Goldacre has also appeared on Geoff Marshall's YouTube channel expressing his love for railways during an episode about the least used station in Oxfordshire, Finstock.

==Awards and honours==
Goldacre has won several awards including:
- Association of British Science Writers (ABSW) award for Best Feature 2003 for his article "Never mind the facts".
- Association of British Science Writers award for Best Feature 2005 for his article "Don't dumb me down".
- Freelance of 2006 at the Medical Journalism Awards.
- The Committee for Skeptical Inquiry (CSICOP) presented in 2006 the Balles Prize in Critical Thinking award for his column in The Guardian U.K. newspaper, Bad Science Columns include "Dyslexia 'cure' fails to pass the tests", "Bring me a God helmet, and bring it now", "Kick the habit with wacky wave energy", "Brain Gym exercises do pupils no favors" and "Magnetic attraction? Shhhh. It's a secret"

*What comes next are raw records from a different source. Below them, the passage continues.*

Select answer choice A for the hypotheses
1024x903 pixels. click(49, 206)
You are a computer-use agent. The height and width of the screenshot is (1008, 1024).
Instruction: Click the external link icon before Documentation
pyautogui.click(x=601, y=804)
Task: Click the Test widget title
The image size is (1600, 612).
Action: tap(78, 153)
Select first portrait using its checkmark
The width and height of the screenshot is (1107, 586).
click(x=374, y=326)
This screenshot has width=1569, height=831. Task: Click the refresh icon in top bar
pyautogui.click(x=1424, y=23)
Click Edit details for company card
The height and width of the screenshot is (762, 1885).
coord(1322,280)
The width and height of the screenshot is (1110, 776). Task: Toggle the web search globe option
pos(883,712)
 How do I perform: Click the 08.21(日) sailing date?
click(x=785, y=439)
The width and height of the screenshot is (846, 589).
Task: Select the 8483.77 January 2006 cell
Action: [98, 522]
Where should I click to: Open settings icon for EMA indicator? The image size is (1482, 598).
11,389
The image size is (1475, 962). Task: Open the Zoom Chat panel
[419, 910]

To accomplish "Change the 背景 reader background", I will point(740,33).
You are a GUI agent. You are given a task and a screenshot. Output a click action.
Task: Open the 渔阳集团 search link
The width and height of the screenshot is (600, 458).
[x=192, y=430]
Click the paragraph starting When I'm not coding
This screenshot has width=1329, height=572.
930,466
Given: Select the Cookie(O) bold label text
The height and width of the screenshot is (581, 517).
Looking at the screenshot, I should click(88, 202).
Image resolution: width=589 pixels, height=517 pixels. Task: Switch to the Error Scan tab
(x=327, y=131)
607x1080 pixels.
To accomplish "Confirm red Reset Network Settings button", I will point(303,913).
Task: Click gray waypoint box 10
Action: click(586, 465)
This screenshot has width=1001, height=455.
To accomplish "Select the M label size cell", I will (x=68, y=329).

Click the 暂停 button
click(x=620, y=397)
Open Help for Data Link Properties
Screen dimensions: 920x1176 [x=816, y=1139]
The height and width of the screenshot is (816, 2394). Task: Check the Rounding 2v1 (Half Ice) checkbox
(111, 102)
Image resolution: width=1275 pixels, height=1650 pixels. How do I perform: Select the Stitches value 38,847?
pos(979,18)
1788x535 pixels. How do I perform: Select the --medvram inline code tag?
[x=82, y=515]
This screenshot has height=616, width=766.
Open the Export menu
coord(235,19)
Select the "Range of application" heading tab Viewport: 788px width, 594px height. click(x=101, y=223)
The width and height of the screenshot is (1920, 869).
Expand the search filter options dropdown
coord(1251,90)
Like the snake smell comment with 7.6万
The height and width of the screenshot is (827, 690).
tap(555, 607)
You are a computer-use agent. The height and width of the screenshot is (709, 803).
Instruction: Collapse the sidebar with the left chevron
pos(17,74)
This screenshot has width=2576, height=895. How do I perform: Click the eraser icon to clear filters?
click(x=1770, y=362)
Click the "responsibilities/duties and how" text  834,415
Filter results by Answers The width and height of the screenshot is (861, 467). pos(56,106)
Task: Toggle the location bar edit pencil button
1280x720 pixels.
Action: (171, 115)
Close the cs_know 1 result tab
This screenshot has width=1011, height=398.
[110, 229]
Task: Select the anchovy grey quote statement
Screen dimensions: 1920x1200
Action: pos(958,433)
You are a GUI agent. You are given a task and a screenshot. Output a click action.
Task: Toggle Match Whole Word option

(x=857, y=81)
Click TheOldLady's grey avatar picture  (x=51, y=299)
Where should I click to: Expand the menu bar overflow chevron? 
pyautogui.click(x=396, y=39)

- The inaugural Statistical Excellence In Journalism Award of the Royal Statistical Society for his article "When the facts get in the way of a story".
- The Philosophy Now Award for Contributions in the Fight Against Stupidity (2012).
- The HealthWatch Award from HealthWatch.
- Honorary Doctor of Science at Heriot-Watt University (June 2009).
- Honorary Doctor of Science at Loughborough University (July 2010).
- Member of the Order of the British Empire "For services to Evidence in Policy" (New Year's Honours List 2018).

==Bibliography==
- Bad Science. Fourth Estate, September 2008.
- Bad Pharma. Fourth Estate, September 2012.
- I Think You’ll Find It’s a Bit More Complicated Than That: A Witty and Provocative Science Non-Fiction Collection. Fourth Estate, October 2015.